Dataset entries
· · · · · · ·
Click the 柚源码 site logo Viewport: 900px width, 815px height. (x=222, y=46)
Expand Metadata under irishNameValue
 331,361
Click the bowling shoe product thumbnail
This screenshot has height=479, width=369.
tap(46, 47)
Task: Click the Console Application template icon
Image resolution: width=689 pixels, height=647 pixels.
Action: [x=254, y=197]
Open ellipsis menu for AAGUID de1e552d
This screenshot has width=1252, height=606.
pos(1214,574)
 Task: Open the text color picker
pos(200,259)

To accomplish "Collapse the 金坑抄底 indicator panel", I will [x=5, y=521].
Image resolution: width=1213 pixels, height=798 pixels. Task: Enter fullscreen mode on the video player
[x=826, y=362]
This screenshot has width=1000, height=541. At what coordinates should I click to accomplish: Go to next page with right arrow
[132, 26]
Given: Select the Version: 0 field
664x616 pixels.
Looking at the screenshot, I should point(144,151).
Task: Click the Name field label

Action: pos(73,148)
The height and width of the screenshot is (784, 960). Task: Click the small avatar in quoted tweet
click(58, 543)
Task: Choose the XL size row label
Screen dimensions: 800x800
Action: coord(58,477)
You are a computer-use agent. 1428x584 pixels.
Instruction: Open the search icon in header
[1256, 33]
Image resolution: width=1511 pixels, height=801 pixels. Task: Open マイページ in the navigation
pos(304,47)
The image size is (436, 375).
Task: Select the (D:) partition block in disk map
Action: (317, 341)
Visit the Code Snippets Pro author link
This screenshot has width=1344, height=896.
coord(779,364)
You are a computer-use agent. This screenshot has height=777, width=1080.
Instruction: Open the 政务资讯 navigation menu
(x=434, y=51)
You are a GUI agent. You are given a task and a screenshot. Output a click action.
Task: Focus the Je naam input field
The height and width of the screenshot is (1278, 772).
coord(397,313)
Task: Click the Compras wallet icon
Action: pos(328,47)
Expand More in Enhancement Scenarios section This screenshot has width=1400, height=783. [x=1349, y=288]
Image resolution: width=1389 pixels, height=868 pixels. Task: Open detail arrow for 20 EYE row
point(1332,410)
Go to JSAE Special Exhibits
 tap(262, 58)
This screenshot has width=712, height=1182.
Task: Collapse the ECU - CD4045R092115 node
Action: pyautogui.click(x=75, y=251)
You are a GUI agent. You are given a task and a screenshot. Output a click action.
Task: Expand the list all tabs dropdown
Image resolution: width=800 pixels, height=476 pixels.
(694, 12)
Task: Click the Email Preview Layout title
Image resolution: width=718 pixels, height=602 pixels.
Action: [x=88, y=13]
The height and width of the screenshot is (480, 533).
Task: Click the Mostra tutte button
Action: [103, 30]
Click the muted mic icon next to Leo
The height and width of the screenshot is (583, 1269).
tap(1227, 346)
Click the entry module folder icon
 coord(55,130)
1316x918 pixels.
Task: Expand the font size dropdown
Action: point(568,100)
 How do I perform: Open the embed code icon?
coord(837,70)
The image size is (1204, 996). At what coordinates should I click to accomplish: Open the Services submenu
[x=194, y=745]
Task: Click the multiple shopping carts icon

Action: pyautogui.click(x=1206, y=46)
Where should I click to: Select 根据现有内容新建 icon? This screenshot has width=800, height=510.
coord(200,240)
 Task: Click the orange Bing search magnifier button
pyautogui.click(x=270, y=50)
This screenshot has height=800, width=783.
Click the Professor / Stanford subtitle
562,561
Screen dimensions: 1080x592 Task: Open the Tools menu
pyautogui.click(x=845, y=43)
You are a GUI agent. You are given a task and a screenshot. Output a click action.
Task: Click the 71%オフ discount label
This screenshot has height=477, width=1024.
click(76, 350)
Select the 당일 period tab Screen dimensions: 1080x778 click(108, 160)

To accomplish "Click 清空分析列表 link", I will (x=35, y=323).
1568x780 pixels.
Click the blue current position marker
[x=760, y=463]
· · · · · · ·
Work to complete: Write every entry out again. Keep each one exact.

Answer to this problem:
Click the 柚源码 site logo Viewport: 900px width, 815px height. (x=222, y=46)
Expand Metadata under irishNameValue
 331,361
Click the bowling shoe product thumbnail
This screenshot has height=479, width=369.
tap(46, 47)
Task: Click the Console Application template icon
Image resolution: width=689 pixels, height=647 pixels.
Action: [x=254, y=197]
Open ellipsis menu for AAGUID de1e552d
This screenshot has width=1252, height=606.
pos(1214,574)
 Task: Open the text color picker
pos(200,259)

To accomplish "Collapse the 金坑抄底 indicator panel", I will [x=5, y=521].
Image resolution: width=1213 pixels, height=798 pixels. Task: Enter fullscreen mode on the video player
[x=826, y=362]
This screenshot has width=1000, height=541. At what coordinates should I click to accomplish: Go to next page with right arrow
[132, 26]
Given: Select the Version: 0 field
664x616 pixels.
Looking at the screenshot, I should point(144,151).
Task: Click the Name field label

Action: pos(73,148)
The height and width of the screenshot is (784, 960). Task: Click the small avatar in quoted tweet
click(58, 543)
Task: Choose the XL size row label
Screen dimensions: 800x800
Action: coord(58,477)
You are a computer-use agent. 1428x584 pixels.
Instruction: Open the search icon in header
[1256, 33]
Image resolution: width=1511 pixels, height=801 pixels. Task: Open マイページ in the navigation
pos(304,47)
The image size is (436, 375).
Task: Select the (D:) partition block in disk map
Action: (317, 341)
Visit the Code Snippets Pro author link
This screenshot has width=1344, height=896.
coord(779,364)
You are a computer-use agent. This screenshot has height=777, width=1080.
Instruction: Open the 政务资讯 navigation menu
(x=434, y=51)
You are a GUI agent. You are given a task and a screenshot. Output a click action.
Task: Focus the Je naam input field
The height and width of the screenshot is (1278, 772).
coord(397,313)
Task: Click the Compras wallet icon
Action: pos(328,47)
Expand More in Enhancement Scenarios section This screenshot has width=1400, height=783. [x=1349, y=288]
Image resolution: width=1389 pixels, height=868 pixels. Task: Open detail arrow for 20 EYE row
point(1332,410)
Go to JSAE Special Exhibits
 tap(262, 58)
This screenshot has width=712, height=1182.
Task: Collapse the ECU - CD4045R092115 node
Action: pyautogui.click(x=75, y=251)
You are a GUI agent. You are given a task and a screenshot. Output a click action.
Task: Expand the list all tabs dropdown
Image resolution: width=800 pixels, height=476 pixels.
(694, 12)
Task: Click the Email Preview Layout title
Image resolution: width=718 pixels, height=602 pixels.
Action: [x=88, y=13]
The height and width of the screenshot is (480, 533).
Task: Click the Mostra tutte button
Action: [103, 30]
Click the muted mic icon next to Leo
The height and width of the screenshot is (583, 1269).
tap(1227, 346)
Click the entry module folder icon
 coord(55,130)
1316x918 pixels.
Task: Expand the font size dropdown
Action: point(568,100)
 How do I perform: Open the embed code icon?
coord(837,70)
The image size is (1204, 996). At what coordinates should I click to accomplish: Open the Services submenu
[x=194, y=745]
Task: Click the multiple shopping carts icon

Action: pyautogui.click(x=1206, y=46)
Where should I click to: Select 根据现有内容新建 icon? This screenshot has width=800, height=510.
coord(200,240)
 Task: Click the orange Bing search magnifier button
pyautogui.click(x=270, y=50)
This screenshot has height=800, width=783.
Click the Professor / Stanford subtitle
562,561
Screen dimensions: 1080x592 Task: Open the Tools menu
pyautogui.click(x=845, y=43)
You are a GUI agent. You are given a task and a screenshot. Output a click action.
Task: Click the 71%オフ discount label
This screenshot has height=477, width=1024.
click(76, 350)
Select the 당일 period tab Screen dimensions: 1080x778 click(108, 160)

To accomplish "Click 清空分析列表 link", I will (x=35, y=323).
1568x780 pixels.
Click the blue current position marker
[x=760, y=463]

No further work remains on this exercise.